At a personal level, recovery is a liberation often portrayed via the images of breaking chains and slaying the dragon or demon that possessed one’s soul. This emphasis on freedom misses the subsequent assumption of responsibility for the injuries and harm one’s addiction inflicted upon others. Included within such harms are the seduction of others into the world of intoxicants—some of whom progressed to lives of self-destruction or lost their lives in that world. Asymptomatic transmission encompasses modeling drug use, actively initiating others into drug use, selling or supplying drugs to others, and protecting others from the consequences of their drug use.
This is all a way of saying that addiction can be socially contagious and that addicted people have often served as carriers of this vector. Facing that reality in recovery requires taking responsibility for such actions, making amends via direct expressions of regret, acts of restitution, and acts of service to other individuals and the larger community—all to balance, as much as is possible, the karmic scales.
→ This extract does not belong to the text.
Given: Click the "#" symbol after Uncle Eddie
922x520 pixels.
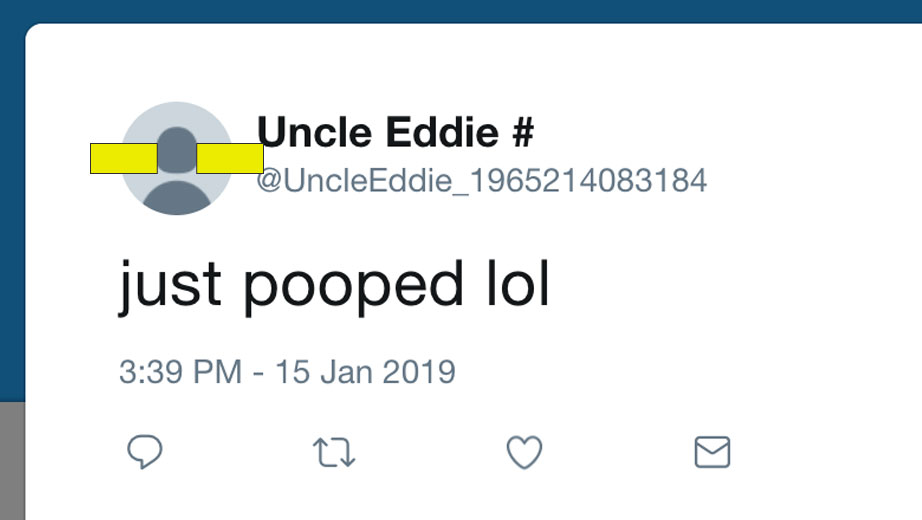Looking at the screenshot, I should click(522, 132).
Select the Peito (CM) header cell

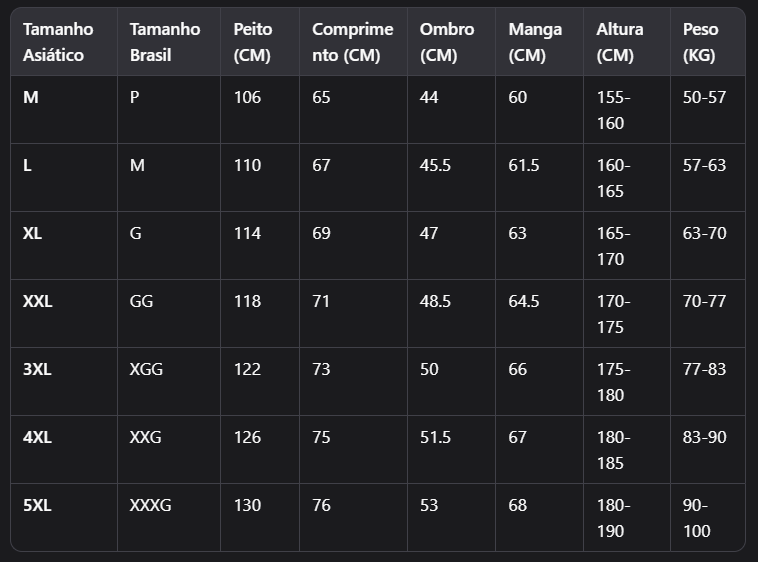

This is not an easy process. Some of those we influenced with no malicious intent may have later lost their lives to addiction. How does one face having participated, even unconsciously and without harmful intent, in the death of another person? How many lives must one save to balance the life or lives taken by one’s earlier actions or inactions? Fortunately, there are communities of recovery with members whose decades of recovery experience can guide us through such efforts.
At a systems level, surges in drug use and addiction can be prevented and mitigated. This occurs when the cultural density and visibility of addiction and recovery stories match or exceed social interactions that intentionally or inadvertently promote drug use. Responsible decision-making related to psychoactive drug use, including the decision to use no such substances by those for whom such use is contraindicated, is also a socially influenced process.
People in recovery have long reached out individually to others who are suffering from addiction, but in elevating their stories at a public level, a vanguard of people in recovery have the potential to influence people before such suffering begins. In this way, the pool of asymptomatic carriers of addiction shrinks or their voices quieted and the public health of local communities is elevated.
People in recovery have the potential to serve as both wounded healers to those seeking escape from addiction and the potential to serve as agents of prevention at a community level. Recovery communities have longed served the former function; they are now awakening to their potential role as community recovery carriers. It is time national, state, and local drug policy leaders fully capitalized on this potential.